## RECORDED DATA

* START *

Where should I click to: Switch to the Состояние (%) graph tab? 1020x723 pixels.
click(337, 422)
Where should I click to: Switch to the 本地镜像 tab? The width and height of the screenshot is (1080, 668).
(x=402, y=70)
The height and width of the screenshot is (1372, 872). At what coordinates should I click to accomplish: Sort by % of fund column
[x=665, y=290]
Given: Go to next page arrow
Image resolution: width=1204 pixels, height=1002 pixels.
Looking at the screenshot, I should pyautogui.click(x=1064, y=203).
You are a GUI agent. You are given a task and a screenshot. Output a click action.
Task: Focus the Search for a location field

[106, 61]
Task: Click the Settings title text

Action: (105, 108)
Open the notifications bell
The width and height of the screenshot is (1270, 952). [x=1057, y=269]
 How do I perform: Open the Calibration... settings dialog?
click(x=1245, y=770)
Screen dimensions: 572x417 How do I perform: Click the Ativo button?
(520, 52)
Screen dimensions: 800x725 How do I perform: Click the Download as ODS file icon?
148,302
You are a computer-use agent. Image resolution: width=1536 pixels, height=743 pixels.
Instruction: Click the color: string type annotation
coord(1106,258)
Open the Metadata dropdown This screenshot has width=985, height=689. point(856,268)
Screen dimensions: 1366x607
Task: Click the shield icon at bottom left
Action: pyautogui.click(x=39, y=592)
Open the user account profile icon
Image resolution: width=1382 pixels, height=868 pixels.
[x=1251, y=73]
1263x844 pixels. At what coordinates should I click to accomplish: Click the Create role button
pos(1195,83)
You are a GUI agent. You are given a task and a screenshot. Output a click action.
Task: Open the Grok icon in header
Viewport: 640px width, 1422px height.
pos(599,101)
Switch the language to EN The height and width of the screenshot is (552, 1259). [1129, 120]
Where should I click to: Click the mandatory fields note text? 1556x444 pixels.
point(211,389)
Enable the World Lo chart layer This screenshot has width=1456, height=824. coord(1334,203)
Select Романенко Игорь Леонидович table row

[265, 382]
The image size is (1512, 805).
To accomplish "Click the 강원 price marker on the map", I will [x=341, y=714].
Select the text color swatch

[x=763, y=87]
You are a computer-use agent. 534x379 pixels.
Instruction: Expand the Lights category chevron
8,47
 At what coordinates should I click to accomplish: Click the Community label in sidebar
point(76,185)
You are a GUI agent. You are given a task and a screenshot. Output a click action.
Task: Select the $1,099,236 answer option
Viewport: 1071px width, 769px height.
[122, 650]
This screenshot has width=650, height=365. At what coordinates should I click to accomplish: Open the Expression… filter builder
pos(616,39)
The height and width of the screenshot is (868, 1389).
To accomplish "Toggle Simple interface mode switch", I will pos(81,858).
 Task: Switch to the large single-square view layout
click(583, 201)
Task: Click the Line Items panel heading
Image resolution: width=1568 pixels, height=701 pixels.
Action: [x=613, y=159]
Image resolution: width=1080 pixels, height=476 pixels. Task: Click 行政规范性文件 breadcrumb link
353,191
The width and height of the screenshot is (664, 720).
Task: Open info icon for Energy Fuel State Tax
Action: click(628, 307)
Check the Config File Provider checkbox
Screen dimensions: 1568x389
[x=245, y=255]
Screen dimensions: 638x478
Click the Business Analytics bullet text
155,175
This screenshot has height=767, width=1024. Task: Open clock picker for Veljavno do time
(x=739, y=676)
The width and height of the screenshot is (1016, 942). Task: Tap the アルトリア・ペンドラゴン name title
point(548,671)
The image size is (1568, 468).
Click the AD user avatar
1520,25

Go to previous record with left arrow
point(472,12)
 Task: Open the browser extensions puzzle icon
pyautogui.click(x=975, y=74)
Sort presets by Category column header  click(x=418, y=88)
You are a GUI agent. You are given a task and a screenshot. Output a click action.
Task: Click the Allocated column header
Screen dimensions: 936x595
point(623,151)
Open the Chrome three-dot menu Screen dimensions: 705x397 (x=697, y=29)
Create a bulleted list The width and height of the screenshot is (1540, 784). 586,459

* END *

## GIVEN TASK
Please rewrite the entries above, swapping "Where should I click to" for "Which spot do I click to" everywhere it occurs and leaving everything else unchanged.

## SOLUTION FOR THIS EXERCISE
Which spot do I click to: Switch to the Состояние (%) graph tab? 1020x723 pixels.
click(337, 422)
Which spot do I click to: Switch to the 本地镜像 tab? The width and height of the screenshot is (1080, 668).
(x=402, y=70)
The height and width of the screenshot is (1372, 872). At what coordinates should I click to accomplish: Sort by % of fund column
[x=665, y=290]
Given: Go to next page arrow
Image resolution: width=1204 pixels, height=1002 pixels.
Looking at the screenshot, I should pyautogui.click(x=1064, y=203).
You are a GUI agent. You are given a task and a screenshot. Output a click action.
Task: Focus the Search for a location field

[106, 61]
Task: Click the Settings title text

Action: (105, 108)
Open the notifications bell
The width and height of the screenshot is (1270, 952). [x=1057, y=269]
 How do I perform: Open the Calibration... settings dialog?
click(x=1245, y=770)
Screen dimensions: 572x417 How do I perform: Click the Ativo button?
(520, 52)
Screen dimensions: 800x725 How do I perform: Click the Download as ODS file icon?
148,302
You are a computer-use agent. Image resolution: width=1536 pixels, height=743 pixels.
Instruction: Click the color: string type annotation
coord(1106,258)
Open the Metadata dropdown This screenshot has width=985, height=689. point(856,268)
Screen dimensions: 1366x607
Task: Click the shield icon at bottom left
Action: pyautogui.click(x=39, y=592)
Open the user account profile icon
Image resolution: width=1382 pixels, height=868 pixels.
[x=1251, y=73]
1263x844 pixels. At what coordinates should I click to accomplish: Click the Create role button
pos(1195,83)
You are a GUI agent. You are given a task and a screenshot. Output a click action.
Task: Open the Grok icon in header
Viewport: 640px width, 1422px height.
pos(599,101)
Switch the language to EN The height and width of the screenshot is (552, 1259). [1129, 120]
Which spot do I click to: Click the mandatory fields note text? 1556x444 pixels.
point(211,389)
Enable the World Lo chart layer This screenshot has width=1456, height=824. coord(1334,203)
Select Романенко Игорь Леонидович table row

[265, 382]
The image size is (1512, 805).
To accomplish "Click the 강원 price marker on the map", I will [x=341, y=714].
Select the text color swatch

[x=763, y=87]
You are a computer-use agent. 534x379 pixels.
Instruction: Expand the Lights category chevron
8,47
 At what coordinates should I click to accomplish: Click the Community label in sidebar
point(76,185)
You are a GUI agent. You are given a task and a screenshot. Output a click action.
Task: Select the $1,099,236 answer option
Viewport: 1071px width, 769px height.
[122, 650]
This screenshot has width=650, height=365. At what coordinates should I click to accomplish: Open the Expression… filter builder
pos(616,39)
The height and width of the screenshot is (868, 1389).
To accomplish "Toggle Simple interface mode switch", I will pos(81,858).
 Task: Switch to the large single-square view layout
click(583, 201)
Task: Click the Line Items panel heading
Image resolution: width=1568 pixels, height=701 pixels.
Action: [x=613, y=159]
Image resolution: width=1080 pixels, height=476 pixels. Task: Click 行政规范性文件 breadcrumb link
353,191
The width and height of the screenshot is (664, 720).
Task: Open info icon for Energy Fuel State Tax
Action: click(628, 307)
Check the Config File Provider checkbox
Screen dimensions: 1568x389
[x=245, y=255]
Screen dimensions: 638x478
Click the Business Analytics bullet text
155,175
This screenshot has height=767, width=1024. Task: Open clock picker for Veljavno do time
(x=739, y=676)
The width and height of the screenshot is (1016, 942). Task: Tap the アルトリア・ペンドラゴン name title
point(548,671)
The image size is (1568, 468).
Click the AD user avatar
1520,25

Go to previous record with left arrow
point(472,12)
 Task: Open the browser extensions puzzle icon
pyautogui.click(x=975, y=74)
Sort presets by Category column header  click(x=418, y=88)
You are a GUI agent. You are given a task and a screenshot. Output a click action.
Task: Click the Allocated column header
Screen dimensions: 936x595
point(623,151)
Open the Chrome three-dot menu Screen dimensions: 705x397 (x=697, y=29)
Create a bulleted list The width and height of the screenshot is (1540, 784). 586,459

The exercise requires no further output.